Toward defeating diffraction and randomness for laser beam propagation in turbulent atmosphere

TL;DR

This paper investigates laser beam propagation through turbulent atmosphere, revealing that intense speckles can be used to enhance power delivery by timing laser pulses during optimal atmospheric conditions, surpassing diffraction limits.

Contribution

It introduces a method to exploit intense speckles formed in turbulent atmosphere for improved laser power delivery by timing pulses during optimal realizations.

Findings

Intense speckles preserve Gaussian shape and diameter.

Optimal realizations occur in 1/1000 atmospheric cases.

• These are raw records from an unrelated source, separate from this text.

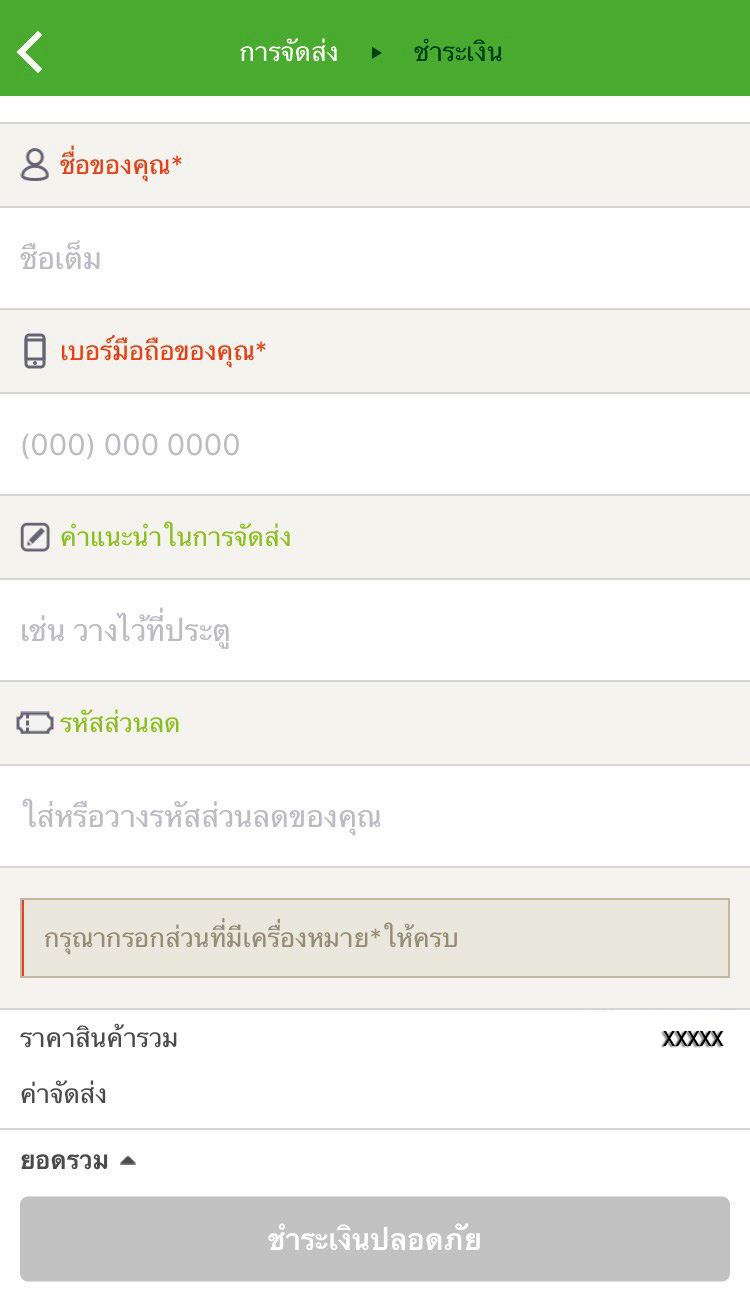Click the ชำระเงินปลอดภัย secure payment button

(375, 1239)
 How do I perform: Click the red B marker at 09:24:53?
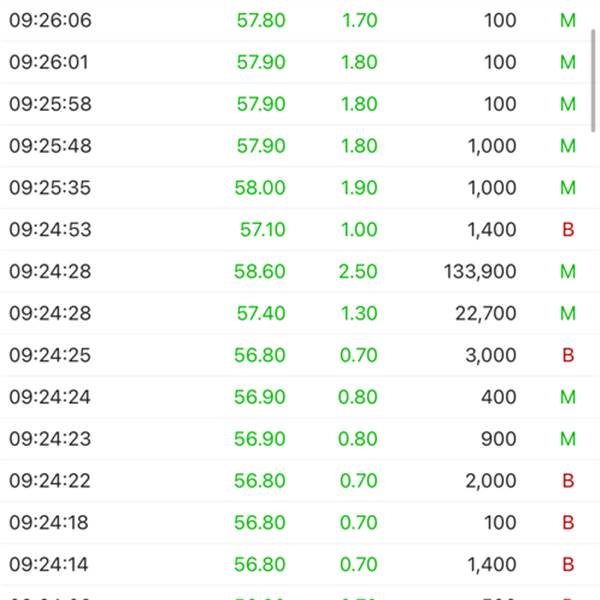click(568, 230)
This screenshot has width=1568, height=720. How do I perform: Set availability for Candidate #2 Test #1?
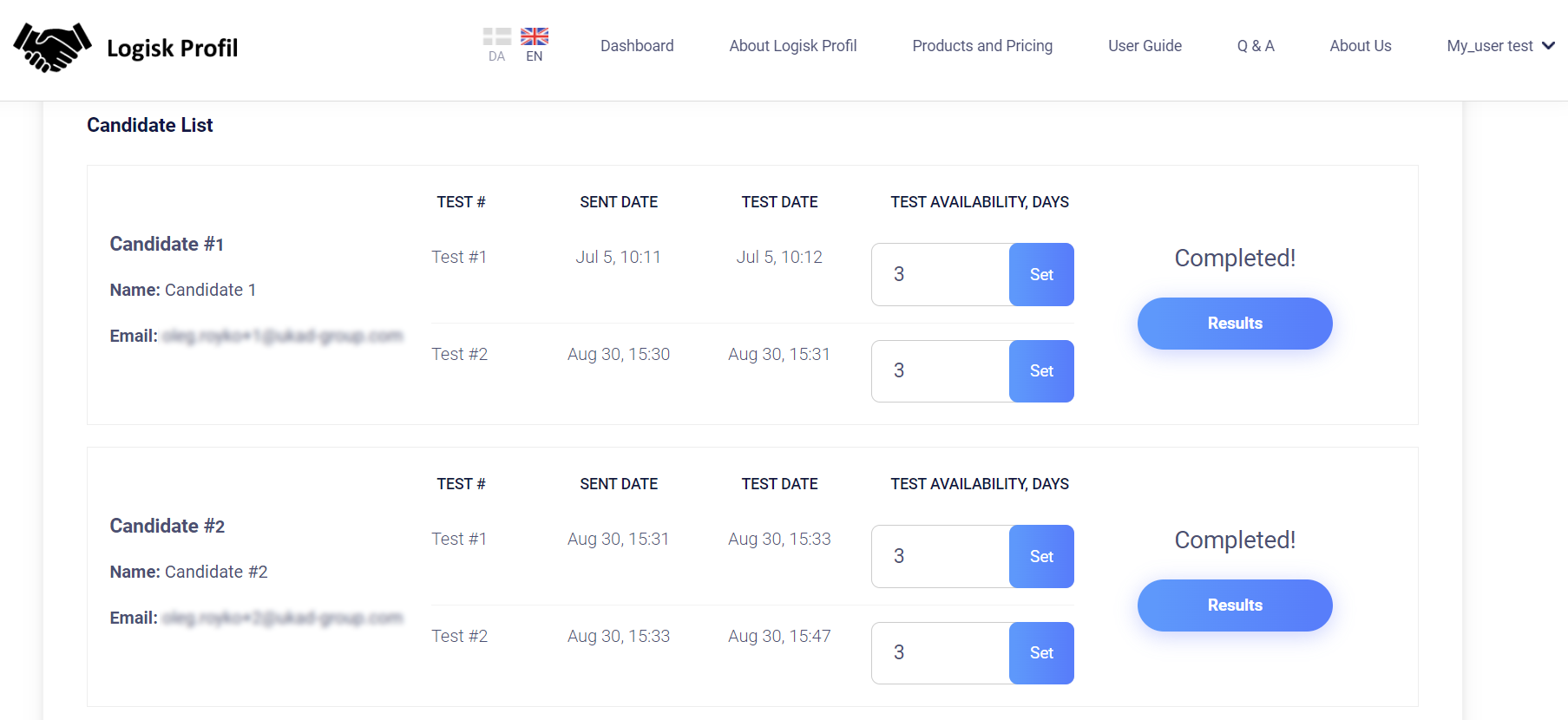pyautogui.click(x=1041, y=556)
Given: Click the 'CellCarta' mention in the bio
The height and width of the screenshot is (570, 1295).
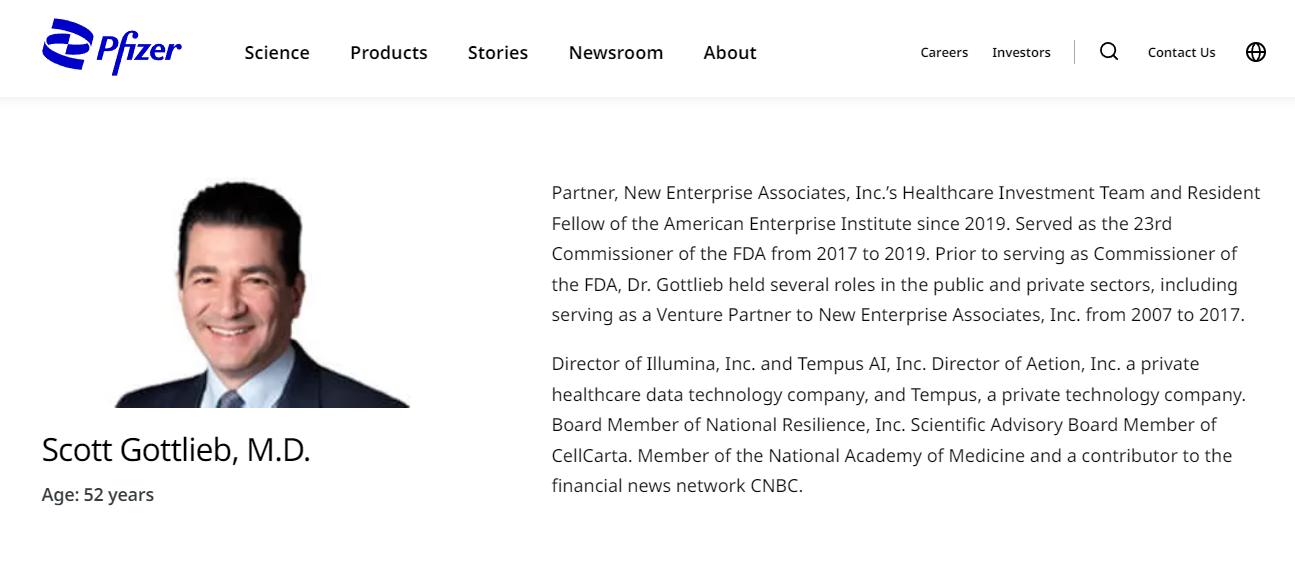Looking at the screenshot, I should (590, 456).
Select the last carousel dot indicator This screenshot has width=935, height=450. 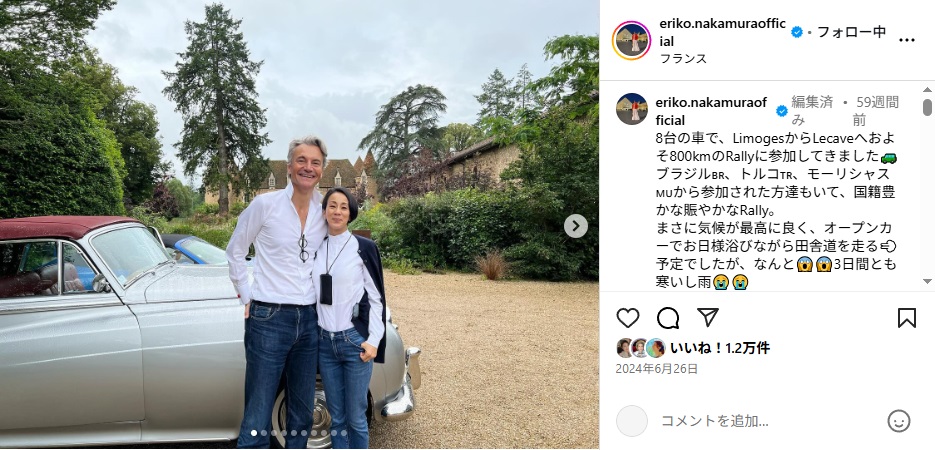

Power at speckles exceeds diffraction-limited and average intensities.

Abstract

A large distance propagation in turbulent atmosphere results in disintegration of laser beam into speckles. We find that the most intense speckle approximately preserves both the Gaussian shape and the diameter of the initial collimated beam while loosing energy during propagation. One per 1000 of atmospheric realizations produces at 7km distance an intense speckle above 20\% of the initial power. Such optimal realizations create effective extended lenses focusing the intense speckle beyond the diffraction limit of vacuum propagation. Atmospheric realizations change every several milliseconds. We propose to use intense speckles to greatly increase the time-averaged power delivery to the target plane by triggering the pulsed laser operations only at times of optimal realizations. Resulting power delivery and laser irradiance at the intense speckles well exceeds both intensity of diffraction-limited beam and intensity averaged over typical realizations.